* [Work required] How many lines of the records below contain the word "options"? Reply with the number alone.

* [Recorded information]
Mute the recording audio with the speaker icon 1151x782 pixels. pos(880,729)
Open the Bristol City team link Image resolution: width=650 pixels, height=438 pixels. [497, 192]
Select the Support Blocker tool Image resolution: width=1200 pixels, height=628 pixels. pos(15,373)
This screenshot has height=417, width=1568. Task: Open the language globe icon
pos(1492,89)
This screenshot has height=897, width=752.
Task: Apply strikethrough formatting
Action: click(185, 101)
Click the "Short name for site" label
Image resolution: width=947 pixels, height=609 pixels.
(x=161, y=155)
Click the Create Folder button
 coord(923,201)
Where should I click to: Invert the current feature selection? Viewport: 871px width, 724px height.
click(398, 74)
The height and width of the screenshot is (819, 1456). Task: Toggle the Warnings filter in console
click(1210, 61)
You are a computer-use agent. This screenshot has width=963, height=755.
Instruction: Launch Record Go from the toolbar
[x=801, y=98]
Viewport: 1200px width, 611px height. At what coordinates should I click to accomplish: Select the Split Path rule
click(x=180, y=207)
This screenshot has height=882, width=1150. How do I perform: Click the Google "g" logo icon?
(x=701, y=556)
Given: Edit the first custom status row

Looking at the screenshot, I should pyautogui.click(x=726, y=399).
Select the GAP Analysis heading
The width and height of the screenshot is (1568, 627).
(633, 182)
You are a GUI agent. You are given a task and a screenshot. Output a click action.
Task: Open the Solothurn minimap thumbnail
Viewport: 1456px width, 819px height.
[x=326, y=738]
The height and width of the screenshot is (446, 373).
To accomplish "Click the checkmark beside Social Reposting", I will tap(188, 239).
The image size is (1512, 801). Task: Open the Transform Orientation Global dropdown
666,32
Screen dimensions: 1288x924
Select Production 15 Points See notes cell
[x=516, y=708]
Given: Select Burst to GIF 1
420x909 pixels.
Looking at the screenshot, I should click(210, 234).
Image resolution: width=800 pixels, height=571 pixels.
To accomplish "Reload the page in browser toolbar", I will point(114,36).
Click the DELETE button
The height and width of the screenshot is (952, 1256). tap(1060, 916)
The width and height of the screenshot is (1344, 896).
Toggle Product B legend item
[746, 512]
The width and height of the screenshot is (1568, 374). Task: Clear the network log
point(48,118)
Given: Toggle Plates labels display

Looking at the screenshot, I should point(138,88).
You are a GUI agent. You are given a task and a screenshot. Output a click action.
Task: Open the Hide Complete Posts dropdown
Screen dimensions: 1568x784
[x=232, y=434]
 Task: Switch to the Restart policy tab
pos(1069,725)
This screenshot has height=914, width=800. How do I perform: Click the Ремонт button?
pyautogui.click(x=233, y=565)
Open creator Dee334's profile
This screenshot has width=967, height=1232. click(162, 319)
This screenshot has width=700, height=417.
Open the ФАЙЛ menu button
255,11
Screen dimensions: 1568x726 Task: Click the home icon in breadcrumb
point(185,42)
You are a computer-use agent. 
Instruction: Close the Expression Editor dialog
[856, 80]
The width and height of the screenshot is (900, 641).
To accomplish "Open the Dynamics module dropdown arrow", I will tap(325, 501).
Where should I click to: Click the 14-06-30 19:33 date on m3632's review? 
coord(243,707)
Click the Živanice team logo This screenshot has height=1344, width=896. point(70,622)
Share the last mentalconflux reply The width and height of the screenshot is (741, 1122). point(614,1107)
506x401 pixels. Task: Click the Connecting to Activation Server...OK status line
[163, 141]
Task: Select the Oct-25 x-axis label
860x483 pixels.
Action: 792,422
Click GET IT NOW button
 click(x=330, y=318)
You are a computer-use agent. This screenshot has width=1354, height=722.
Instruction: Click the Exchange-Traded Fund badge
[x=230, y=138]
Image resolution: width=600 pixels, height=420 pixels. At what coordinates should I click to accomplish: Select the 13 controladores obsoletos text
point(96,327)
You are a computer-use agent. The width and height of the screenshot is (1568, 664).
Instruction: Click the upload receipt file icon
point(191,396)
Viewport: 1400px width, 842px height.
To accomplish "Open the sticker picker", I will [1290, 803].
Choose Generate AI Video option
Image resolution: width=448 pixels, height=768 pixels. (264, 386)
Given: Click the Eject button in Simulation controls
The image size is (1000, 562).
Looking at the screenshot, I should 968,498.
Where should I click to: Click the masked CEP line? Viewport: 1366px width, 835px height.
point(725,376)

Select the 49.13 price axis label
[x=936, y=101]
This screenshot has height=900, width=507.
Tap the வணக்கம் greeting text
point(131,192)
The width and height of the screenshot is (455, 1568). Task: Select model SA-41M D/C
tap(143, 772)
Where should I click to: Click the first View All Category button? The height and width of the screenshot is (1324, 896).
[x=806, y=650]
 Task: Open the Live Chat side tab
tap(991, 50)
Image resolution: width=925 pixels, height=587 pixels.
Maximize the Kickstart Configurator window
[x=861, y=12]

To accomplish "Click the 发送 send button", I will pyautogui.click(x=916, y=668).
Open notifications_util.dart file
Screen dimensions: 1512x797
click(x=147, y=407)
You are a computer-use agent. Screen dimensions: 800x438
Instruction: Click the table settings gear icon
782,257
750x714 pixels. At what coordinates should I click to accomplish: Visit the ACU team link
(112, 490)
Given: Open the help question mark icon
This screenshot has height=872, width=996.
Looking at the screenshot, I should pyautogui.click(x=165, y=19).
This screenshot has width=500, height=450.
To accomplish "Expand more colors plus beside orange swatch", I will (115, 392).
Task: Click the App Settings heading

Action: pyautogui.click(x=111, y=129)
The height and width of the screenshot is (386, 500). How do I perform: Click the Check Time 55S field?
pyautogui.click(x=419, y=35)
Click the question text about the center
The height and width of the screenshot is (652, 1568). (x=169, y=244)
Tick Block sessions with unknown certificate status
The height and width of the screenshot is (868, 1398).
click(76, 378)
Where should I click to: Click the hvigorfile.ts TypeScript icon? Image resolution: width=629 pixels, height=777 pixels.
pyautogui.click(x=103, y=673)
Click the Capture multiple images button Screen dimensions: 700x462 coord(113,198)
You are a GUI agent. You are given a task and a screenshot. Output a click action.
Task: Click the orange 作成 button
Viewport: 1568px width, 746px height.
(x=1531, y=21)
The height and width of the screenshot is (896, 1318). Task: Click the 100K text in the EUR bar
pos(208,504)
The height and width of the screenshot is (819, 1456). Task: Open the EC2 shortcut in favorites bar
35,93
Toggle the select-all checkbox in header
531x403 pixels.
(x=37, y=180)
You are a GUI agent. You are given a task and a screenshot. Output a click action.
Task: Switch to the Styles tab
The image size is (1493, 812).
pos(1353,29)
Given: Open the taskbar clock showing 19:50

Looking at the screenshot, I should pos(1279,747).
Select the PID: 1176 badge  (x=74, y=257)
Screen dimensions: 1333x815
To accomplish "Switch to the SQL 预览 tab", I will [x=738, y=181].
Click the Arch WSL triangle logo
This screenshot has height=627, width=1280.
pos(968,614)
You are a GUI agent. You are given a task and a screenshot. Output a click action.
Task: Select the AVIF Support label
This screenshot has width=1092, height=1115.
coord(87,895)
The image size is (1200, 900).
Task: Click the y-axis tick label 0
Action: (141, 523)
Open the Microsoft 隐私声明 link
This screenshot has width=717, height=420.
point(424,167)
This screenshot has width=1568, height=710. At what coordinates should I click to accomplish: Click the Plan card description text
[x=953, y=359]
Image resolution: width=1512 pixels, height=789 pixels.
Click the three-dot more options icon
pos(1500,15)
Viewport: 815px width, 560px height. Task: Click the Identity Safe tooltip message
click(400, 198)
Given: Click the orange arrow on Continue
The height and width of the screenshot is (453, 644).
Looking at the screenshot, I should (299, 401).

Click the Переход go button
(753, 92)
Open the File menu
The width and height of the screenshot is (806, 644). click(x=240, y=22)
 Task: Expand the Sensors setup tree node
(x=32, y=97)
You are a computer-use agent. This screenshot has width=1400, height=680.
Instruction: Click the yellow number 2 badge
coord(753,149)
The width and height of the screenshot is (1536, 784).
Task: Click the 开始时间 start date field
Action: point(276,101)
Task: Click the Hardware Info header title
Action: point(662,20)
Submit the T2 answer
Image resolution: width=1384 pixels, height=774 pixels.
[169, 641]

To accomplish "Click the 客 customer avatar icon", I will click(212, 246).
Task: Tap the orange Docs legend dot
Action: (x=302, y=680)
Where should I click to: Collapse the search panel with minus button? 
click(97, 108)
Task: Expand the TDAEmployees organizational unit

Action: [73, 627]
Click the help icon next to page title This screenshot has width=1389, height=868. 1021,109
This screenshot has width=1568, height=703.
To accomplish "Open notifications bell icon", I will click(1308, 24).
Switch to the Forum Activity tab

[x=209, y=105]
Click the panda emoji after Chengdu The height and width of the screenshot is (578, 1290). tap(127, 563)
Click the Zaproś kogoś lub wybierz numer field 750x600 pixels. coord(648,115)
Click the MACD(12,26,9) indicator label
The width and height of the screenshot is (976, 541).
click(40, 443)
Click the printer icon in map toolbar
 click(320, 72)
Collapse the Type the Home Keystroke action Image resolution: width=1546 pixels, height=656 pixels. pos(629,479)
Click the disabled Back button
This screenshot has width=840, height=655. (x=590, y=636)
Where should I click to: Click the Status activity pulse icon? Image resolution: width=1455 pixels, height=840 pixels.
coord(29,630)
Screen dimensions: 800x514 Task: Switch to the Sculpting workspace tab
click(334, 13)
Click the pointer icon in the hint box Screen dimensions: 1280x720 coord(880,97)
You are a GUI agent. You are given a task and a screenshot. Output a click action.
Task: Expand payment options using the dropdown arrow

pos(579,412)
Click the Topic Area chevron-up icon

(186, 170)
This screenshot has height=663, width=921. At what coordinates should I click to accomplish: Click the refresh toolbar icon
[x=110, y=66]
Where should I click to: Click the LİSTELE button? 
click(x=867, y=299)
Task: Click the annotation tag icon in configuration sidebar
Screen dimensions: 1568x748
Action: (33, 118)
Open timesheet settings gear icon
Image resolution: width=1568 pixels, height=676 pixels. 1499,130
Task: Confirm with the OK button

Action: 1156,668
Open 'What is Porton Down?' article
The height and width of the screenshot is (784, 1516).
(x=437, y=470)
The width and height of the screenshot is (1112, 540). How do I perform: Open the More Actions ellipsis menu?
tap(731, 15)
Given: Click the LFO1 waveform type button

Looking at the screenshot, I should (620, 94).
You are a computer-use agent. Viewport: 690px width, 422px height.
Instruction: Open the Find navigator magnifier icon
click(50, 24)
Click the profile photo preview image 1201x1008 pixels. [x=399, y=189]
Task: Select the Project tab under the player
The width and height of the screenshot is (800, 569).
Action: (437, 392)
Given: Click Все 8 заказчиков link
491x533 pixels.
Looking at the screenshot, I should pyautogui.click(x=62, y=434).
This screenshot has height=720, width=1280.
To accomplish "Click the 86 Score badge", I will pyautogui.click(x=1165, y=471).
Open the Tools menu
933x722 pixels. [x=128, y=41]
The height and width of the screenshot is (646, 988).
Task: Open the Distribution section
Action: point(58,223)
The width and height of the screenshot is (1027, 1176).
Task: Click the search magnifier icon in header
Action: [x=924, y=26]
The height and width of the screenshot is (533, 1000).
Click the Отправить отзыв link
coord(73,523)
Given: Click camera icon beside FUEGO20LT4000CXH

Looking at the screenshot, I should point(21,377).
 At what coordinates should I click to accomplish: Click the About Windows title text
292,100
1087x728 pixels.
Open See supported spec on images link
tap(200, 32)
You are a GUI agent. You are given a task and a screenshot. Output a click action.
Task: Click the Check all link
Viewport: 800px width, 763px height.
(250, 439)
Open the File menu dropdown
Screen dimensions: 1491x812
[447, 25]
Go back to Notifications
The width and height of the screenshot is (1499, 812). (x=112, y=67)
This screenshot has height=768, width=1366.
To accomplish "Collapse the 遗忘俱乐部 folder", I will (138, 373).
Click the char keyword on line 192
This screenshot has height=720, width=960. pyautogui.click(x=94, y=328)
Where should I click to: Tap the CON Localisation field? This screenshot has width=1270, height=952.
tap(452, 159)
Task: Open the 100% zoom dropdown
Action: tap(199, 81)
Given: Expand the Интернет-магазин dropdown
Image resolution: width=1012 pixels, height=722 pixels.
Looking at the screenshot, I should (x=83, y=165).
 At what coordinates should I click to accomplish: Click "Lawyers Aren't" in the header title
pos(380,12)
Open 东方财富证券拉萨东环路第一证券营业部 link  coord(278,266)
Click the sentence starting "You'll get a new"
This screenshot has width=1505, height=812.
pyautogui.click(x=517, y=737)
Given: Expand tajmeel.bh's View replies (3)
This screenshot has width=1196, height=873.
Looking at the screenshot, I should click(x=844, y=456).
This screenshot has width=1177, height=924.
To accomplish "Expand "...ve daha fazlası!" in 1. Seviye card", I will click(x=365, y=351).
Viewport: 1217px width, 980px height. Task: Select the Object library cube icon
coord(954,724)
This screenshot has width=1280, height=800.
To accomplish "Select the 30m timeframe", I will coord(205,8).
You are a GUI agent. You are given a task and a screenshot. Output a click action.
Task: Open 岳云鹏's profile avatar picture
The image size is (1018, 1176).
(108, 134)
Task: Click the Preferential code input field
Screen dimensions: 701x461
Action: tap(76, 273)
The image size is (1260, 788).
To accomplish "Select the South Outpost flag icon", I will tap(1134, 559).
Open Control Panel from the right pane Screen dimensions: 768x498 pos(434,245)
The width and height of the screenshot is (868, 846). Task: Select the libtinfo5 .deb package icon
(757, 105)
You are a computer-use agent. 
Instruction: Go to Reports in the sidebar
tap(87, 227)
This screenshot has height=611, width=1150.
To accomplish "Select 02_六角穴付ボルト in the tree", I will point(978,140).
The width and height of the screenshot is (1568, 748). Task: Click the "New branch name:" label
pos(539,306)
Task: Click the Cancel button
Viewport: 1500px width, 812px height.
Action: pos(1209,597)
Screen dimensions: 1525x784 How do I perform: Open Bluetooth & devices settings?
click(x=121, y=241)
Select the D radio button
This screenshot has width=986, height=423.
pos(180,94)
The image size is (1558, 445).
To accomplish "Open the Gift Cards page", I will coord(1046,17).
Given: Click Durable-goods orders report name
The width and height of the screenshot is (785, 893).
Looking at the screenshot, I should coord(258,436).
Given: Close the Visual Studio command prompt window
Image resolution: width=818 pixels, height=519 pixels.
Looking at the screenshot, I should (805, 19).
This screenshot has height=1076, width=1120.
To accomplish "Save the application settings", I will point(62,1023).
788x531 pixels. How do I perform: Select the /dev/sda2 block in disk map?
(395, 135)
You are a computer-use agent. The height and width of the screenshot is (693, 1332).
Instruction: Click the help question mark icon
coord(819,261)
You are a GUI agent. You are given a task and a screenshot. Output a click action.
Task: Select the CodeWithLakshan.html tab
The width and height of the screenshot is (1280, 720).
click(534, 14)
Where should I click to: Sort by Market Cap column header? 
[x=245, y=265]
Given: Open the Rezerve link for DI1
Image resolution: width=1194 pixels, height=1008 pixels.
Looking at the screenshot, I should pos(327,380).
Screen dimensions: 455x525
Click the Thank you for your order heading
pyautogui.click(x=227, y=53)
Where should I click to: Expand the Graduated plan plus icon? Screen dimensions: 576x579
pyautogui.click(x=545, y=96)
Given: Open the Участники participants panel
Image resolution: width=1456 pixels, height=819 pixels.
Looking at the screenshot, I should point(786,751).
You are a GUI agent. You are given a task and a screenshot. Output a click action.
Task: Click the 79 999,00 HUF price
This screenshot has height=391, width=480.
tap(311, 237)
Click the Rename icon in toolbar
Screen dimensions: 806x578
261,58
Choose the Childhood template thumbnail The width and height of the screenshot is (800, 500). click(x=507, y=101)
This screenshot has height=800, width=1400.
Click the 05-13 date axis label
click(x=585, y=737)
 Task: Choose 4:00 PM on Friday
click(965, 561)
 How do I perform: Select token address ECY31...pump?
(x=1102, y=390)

* [Problem solution] 2